Anyway: Julian and Anders have a backup appeal: successful pair-bonding is desirable for other reasons.
[L]oving relationships are good for us, improving both parent and child welfare through the social support they provide [write Julian and Anders]… [A]ttachment allows pairs to cooperate and stay together until parental duties are complete.
Hmmm. Maybe I got the wrong Bryan Ferry – maybe they have in mind “Let’s Stick Together“:
Now if you’re stuck for a while consider our child
How can it be happy without its ma and pa
Let’s stick together.
But does the appeal work? I’m not sure it does. After all, even if you accept that, in the best possible world. all children would be raised in conventional nuclear families – a contentious claim, but one I’ll let pass for the moment – it doesn’t follow that other family models are particularly bad for kids. Maybe the perfect parents wouldn’t split up – but very few parents are perfect, and that doesn’t stop them being good enough, or even good. Indeed, there’re plenty of kids who seem to be pretty much fine irrespective of having only one parent – who might even see the other parent only rarely, if ever.
I suspect that what kids actually need is stability and security, which might come from long-term bonding between their parents, but which could also come from all manner of other sources.

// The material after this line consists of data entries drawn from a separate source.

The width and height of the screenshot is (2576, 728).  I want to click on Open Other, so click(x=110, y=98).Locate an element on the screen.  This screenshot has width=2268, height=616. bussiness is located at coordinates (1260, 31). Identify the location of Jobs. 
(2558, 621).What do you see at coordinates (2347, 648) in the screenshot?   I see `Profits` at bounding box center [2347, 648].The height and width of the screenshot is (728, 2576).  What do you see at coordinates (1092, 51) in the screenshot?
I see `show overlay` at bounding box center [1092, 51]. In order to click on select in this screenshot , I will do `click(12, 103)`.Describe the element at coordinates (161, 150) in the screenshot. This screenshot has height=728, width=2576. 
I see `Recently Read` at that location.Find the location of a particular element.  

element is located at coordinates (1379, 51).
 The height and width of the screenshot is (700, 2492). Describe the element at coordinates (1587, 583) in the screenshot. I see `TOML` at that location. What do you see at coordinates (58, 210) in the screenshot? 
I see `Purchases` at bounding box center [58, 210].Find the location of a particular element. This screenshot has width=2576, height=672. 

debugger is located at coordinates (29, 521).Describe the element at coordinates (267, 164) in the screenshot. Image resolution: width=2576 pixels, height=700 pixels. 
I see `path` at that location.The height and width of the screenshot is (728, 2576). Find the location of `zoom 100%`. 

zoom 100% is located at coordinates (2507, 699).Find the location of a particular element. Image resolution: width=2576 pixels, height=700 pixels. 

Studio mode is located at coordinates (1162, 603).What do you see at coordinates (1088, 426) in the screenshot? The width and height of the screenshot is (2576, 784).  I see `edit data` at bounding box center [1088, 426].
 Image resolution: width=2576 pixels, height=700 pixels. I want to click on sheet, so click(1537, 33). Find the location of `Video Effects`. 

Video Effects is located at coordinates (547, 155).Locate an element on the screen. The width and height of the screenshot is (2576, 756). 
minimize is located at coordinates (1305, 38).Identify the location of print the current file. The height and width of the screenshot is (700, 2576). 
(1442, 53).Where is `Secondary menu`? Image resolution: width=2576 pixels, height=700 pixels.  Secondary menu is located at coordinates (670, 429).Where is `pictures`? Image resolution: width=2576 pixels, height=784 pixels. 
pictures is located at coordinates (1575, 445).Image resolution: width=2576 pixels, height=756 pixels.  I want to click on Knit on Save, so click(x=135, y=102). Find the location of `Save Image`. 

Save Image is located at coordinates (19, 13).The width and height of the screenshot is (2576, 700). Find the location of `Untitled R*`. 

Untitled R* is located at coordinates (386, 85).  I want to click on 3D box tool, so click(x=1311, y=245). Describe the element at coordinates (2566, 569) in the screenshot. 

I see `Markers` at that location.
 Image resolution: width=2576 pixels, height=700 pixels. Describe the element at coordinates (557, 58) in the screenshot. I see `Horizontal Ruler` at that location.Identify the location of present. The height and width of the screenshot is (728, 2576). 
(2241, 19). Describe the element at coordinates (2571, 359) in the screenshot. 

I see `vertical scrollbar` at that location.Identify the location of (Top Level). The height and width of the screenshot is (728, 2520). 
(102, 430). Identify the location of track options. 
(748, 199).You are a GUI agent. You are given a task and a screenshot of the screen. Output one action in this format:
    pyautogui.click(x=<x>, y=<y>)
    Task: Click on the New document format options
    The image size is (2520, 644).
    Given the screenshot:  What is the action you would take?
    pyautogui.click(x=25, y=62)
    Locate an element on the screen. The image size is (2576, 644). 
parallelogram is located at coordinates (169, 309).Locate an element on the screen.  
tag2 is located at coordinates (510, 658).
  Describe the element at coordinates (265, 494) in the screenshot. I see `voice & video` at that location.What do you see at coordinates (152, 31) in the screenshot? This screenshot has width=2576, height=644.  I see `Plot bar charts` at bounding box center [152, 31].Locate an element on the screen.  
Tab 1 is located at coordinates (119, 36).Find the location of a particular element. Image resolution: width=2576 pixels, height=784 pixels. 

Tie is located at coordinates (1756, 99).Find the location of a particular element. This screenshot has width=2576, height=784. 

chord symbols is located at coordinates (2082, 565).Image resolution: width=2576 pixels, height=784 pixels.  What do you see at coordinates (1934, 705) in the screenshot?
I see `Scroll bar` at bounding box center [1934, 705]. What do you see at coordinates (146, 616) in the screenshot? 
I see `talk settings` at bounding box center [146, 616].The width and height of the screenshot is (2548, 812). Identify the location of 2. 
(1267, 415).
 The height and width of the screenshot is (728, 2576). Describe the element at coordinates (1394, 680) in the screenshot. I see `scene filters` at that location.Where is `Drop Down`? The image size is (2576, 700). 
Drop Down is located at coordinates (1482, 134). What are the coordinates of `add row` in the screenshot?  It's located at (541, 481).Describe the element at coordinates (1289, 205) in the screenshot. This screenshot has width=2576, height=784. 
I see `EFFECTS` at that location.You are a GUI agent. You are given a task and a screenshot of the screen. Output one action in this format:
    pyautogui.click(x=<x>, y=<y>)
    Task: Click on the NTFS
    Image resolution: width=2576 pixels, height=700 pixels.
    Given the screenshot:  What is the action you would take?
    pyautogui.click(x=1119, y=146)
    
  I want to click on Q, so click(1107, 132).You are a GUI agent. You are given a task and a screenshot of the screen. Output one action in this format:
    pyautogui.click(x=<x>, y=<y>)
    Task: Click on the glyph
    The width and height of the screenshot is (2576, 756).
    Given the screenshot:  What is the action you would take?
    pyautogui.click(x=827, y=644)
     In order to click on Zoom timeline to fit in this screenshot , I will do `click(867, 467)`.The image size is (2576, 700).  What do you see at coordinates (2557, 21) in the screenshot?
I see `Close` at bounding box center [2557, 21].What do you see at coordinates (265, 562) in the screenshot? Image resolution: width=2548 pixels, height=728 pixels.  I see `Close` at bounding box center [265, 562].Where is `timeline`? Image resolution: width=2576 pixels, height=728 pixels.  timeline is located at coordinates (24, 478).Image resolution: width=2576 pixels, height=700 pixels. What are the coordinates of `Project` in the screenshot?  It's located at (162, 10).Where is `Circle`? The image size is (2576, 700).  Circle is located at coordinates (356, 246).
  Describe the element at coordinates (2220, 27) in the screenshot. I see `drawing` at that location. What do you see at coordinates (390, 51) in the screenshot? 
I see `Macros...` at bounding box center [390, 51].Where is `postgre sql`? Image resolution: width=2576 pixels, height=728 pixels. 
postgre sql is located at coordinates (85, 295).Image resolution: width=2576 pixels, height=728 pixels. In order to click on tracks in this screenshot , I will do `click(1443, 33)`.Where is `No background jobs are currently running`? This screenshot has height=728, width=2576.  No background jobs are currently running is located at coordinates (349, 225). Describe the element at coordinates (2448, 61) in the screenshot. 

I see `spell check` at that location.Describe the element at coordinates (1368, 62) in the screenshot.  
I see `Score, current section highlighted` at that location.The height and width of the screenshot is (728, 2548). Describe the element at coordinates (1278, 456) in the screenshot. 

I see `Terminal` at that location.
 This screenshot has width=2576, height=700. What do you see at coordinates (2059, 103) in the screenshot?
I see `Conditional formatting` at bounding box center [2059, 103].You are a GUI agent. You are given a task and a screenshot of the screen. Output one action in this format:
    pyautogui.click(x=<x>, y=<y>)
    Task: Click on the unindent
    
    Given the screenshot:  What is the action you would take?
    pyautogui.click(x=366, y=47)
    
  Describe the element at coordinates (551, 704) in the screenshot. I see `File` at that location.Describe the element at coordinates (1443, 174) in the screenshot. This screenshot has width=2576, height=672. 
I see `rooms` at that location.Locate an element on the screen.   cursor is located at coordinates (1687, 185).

Granted that there’s no guarantee that a given life will be free of misfortune and disruption, it would seem to be desirable that any child has several sources of stability and security – family, extended family, school, friends, and so on. That being the case, should one aspect of the child’s life be disrupted, it won’t be catastrophic. Even if it’s an split between parents.
* If anyone can explain the eyepatch in the vid, I’d appreciate it. I’m intrigued.
** May not actually have been shown by SCIENCETM at all.
*** Though to be honest, I can’t say that I know that for sure. I’m fuelled mainly by misanthropy; when it comes to love, I’m well out of my depth.